● **WHAT THIS TASK INVOLVES**
Rewrite the data below, replacing every instance of "Identify the location of" with "Find the position of" and leaving everything else unchanged.

● **MATERIAL SHOWN**
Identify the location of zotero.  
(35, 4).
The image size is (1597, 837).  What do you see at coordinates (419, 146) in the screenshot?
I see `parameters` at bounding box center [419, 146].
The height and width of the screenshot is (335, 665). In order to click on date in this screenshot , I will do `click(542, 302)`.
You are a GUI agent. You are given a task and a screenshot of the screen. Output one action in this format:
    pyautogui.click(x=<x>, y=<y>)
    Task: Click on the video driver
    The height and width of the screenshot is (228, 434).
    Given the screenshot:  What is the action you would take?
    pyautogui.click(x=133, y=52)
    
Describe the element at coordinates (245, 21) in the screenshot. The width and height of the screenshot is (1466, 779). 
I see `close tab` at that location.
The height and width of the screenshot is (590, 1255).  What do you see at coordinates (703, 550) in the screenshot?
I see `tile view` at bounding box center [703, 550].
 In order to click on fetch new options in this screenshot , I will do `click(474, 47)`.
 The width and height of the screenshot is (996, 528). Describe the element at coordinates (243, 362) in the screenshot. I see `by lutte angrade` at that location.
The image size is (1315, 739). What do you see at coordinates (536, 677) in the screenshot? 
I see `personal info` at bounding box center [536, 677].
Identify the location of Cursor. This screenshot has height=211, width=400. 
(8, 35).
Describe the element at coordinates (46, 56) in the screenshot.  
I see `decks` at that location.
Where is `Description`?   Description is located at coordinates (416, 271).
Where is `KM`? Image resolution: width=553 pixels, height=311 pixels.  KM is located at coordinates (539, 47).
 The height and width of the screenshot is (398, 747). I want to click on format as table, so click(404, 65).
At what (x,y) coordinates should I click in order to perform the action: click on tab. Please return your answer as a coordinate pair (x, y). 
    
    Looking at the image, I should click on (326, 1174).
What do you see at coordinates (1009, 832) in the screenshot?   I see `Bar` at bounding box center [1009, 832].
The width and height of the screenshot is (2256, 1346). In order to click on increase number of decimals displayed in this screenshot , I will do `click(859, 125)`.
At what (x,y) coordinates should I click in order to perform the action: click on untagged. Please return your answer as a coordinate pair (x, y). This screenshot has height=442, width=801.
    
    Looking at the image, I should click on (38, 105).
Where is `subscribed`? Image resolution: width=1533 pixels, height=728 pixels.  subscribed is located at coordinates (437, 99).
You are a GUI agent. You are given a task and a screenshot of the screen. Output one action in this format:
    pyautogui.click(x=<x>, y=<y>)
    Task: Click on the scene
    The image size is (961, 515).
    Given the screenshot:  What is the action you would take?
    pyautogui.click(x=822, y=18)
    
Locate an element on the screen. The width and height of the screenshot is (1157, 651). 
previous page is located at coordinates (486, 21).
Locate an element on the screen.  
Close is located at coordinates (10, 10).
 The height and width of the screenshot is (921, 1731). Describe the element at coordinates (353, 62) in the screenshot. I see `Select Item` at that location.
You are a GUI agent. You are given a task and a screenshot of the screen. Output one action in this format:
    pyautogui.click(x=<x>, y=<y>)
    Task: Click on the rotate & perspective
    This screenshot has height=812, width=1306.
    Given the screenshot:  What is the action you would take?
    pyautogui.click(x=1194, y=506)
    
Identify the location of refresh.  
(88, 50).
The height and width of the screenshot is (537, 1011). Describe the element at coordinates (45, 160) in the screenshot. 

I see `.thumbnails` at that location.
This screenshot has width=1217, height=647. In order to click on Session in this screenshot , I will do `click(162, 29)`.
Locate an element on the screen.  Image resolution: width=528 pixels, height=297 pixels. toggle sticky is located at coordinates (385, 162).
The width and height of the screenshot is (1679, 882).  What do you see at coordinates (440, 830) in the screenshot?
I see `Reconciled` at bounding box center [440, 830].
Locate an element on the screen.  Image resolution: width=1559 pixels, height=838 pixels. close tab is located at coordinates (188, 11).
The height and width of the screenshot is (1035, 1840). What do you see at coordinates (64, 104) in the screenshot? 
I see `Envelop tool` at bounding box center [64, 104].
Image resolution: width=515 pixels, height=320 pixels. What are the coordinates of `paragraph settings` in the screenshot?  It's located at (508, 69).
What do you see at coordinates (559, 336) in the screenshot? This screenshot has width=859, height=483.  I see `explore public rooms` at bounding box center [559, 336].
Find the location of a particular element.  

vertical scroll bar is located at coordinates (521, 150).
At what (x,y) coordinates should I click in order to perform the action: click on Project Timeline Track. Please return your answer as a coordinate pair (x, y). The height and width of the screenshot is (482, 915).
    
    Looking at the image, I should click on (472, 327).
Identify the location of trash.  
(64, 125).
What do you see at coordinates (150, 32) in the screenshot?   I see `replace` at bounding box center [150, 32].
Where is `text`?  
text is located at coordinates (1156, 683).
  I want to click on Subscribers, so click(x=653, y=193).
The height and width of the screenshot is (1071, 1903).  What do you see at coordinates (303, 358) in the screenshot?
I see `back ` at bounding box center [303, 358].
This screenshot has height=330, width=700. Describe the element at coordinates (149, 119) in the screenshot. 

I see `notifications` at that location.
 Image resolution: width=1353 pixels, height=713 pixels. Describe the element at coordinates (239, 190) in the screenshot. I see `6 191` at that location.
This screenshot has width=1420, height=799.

● **REPLY**
Find the position of zotero.  
(35, 4).
The image size is (1597, 837).  What do you see at coordinates (419, 146) in the screenshot?
I see `parameters` at bounding box center [419, 146].
The height and width of the screenshot is (335, 665). In order to click on date in this screenshot , I will do `click(542, 302)`.
You are a GUI agent. You are given a task and a screenshot of the screen. Output one action in this format:
    pyautogui.click(x=<x>, y=<y>)
    Task: Click on the video driver
    The height and width of the screenshot is (228, 434).
    Given the screenshot:  What is the action you would take?
    pyautogui.click(x=133, y=52)
    
Describe the element at coordinates (245, 21) in the screenshot. The width and height of the screenshot is (1466, 779). 
I see `close tab` at that location.
The height and width of the screenshot is (590, 1255).  What do you see at coordinates (703, 550) in the screenshot?
I see `tile view` at bounding box center [703, 550].
 In order to click on fetch new options in this screenshot , I will do `click(474, 47)`.
 The width and height of the screenshot is (996, 528). Describe the element at coordinates (243, 362) in the screenshot. I see `by lutte angrade` at that location.
The image size is (1315, 739). What do you see at coordinates (536, 677) in the screenshot? 
I see `personal info` at bounding box center [536, 677].
Find the position of Cursor. This screenshot has height=211, width=400. 
(8, 35).
Describe the element at coordinates (46, 56) in the screenshot.  
I see `decks` at that location.
Where is `Description`?   Description is located at coordinates (416, 271).
Where is `KM`? Image resolution: width=553 pixels, height=311 pixels.  KM is located at coordinates (539, 47).
 The height and width of the screenshot is (398, 747). I want to click on format as table, so click(404, 65).
At what (x,y) coordinates should I click in order to perform the action: click on tab. Please return your answer as a coordinate pair (x, y). 
    
    Looking at the image, I should click on (326, 1174).
What do you see at coordinates (1009, 832) in the screenshot?   I see `Bar` at bounding box center [1009, 832].
The width and height of the screenshot is (2256, 1346). In order to click on increase number of decimals displayed in this screenshot , I will do `click(859, 125)`.
At what (x,y) coordinates should I click in order to perform the action: click on untagged. Please return your answer as a coordinate pair (x, y). This screenshot has height=442, width=801.
    
    Looking at the image, I should click on (38, 105).
Where is `subscribed`? Image resolution: width=1533 pixels, height=728 pixels.  subscribed is located at coordinates (437, 99).
You are a GUI agent. You are given a task and a screenshot of the screen. Output one action in this format:
    pyautogui.click(x=<x>, y=<y>)
    Task: Click on the scene
    The image size is (961, 515).
    Given the screenshot:  What is the action you would take?
    pyautogui.click(x=822, y=18)
    
Locate an element on the screen. The width and height of the screenshot is (1157, 651). 
previous page is located at coordinates (486, 21).
Locate an element on the screen.  
Close is located at coordinates (10, 10).
 The height and width of the screenshot is (921, 1731). Describe the element at coordinates (353, 62) in the screenshot. I see `Select Item` at that location.
You are a GUI agent. You are given a task and a screenshot of the screen. Output one action in this format:
    pyautogui.click(x=<x>, y=<y>)
    Task: Click on the rotate & perspective
    This screenshot has height=812, width=1306.
    Given the screenshot:  What is the action you would take?
    pyautogui.click(x=1194, y=506)
    
Find the position of refresh.  
(88, 50).
The height and width of the screenshot is (537, 1011). Describe the element at coordinates (45, 160) in the screenshot. 

I see `.thumbnails` at that location.
This screenshot has width=1217, height=647. In order to click on Session in this screenshot , I will do `click(162, 29)`.
Locate an element on the screen.  Image resolution: width=528 pixels, height=297 pixels. toggle sticky is located at coordinates (385, 162).
The width and height of the screenshot is (1679, 882).  What do you see at coordinates (440, 830) in the screenshot?
I see `Reconciled` at bounding box center [440, 830].
Locate an element on the screen.  Image resolution: width=1559 pixels, height=838 pixels. close tab is located at coordinates (188, 11).
The height and width of the screenshot is (1035, 1840). What do you see at coordinates (64, 104) in the screenshot? 
I see `Envelop tool` at bounding box center [64, 104].
Image resolution: width=515 pixels, height=320 pixels. What are the coordinates of `paragraph settings` in the screenshot?  It's located at (508, 69).
What do you see at coordinates (559, 336) in the screenshot? This screenshot has width=859, height=483.  I see `explore public rooms` at bounding box center [559, 336].
Find the location of a particular element.  

vertical scroll bar is located at coordinates (521, 150).
At what (x,y) coordinates should I click in order to perform the action: click on Project Timeline Track. Please return your answer as a coordinate pair (x, y). The height and width of the screenshot is (482, 915).
    
    Looking at the image, I should click on (472, 327).
Find the position of trash.  
(64, 125).
What do you see at coordinates (150, 32) in the screenshot?   I see `replace` at bounding box center [150, 32].
Where is `text`?  
text is located at coordinates (1156, 683).
  I want to click on Subscribers, so click(x=653, y=193).
The height and width of the screenshot is (1071, 1903).  What do you see at coordinates (303, 358) in the screenshot?
I see `back ` at bounding box center [303, 358].
This screenshot has height=330, width=700. Describe the element at coordinates (149, 119) in the screenshot. 

I see `notifications` at that location.
 Image resolution: width=1353 pixels, height=713 pixels. Describe the element at coordinates (239, 190) in the screenshot. I see `6 191` at that location.
This screenshot has width=1420, height=799.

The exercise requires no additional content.